** DATA FOR REVIEW follows **

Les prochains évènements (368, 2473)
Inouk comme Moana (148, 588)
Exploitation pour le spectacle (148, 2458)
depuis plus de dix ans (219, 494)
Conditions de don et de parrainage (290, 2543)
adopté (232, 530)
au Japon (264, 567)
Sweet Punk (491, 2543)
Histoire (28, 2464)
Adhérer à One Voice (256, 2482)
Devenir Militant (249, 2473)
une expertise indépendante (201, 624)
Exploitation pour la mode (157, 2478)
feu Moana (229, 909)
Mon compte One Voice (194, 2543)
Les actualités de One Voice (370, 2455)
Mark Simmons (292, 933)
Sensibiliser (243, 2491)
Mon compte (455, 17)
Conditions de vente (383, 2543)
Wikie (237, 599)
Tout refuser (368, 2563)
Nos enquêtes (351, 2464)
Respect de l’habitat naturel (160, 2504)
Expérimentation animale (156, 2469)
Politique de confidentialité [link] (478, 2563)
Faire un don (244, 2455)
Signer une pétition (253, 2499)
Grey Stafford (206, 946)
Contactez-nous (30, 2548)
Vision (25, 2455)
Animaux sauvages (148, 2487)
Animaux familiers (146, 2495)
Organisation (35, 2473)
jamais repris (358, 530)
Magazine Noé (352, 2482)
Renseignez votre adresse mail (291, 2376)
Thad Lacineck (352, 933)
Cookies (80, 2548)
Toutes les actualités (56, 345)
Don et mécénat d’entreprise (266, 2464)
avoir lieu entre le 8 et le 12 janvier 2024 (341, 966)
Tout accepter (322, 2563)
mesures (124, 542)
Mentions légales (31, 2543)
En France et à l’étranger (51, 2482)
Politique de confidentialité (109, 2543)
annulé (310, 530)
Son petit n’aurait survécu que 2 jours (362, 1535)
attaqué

** End of DATA FOR REVIEW **

Above are the entries. Copy exactly the part that opens with the line containing "Tout refuser (368, 2563)" and closes with the line containing "Tout accepter (322, 2563)", and no more.

== TASK ANSWER ==
Tout refuser (368, 2563)
Nos enquêtes (351, 2464)
Respect de l’habitat naturel (160, 2504)
Expérimentation animale (156, 2469)
Politique de confidentialité [link] (478, 2563)
Faire un don (244, 2455)
Signer une pétition (253, 2499)
Grey Stafford (206, 946)
Contactez-nous (30, 2548)
Vision (25, 2455)
Animaux sauvages (148, 2487)
Animaux familiers (146, 2495)
Organisation (35, 2473)
jamais repris (358, 530)
Magazine Noé (352, 2482)
Renseignez votre adresse mail (291, 2376)
Thad Lacineck (352, 933)
Cookies (80, 2548)
Toutes les actualités (56, 345)
Don et mécénat d’entreprise (266, 2464)
avoir lieu entre le 8 et le 12 janvier 2024 (341, 966)
Tout accepter (322, 2563)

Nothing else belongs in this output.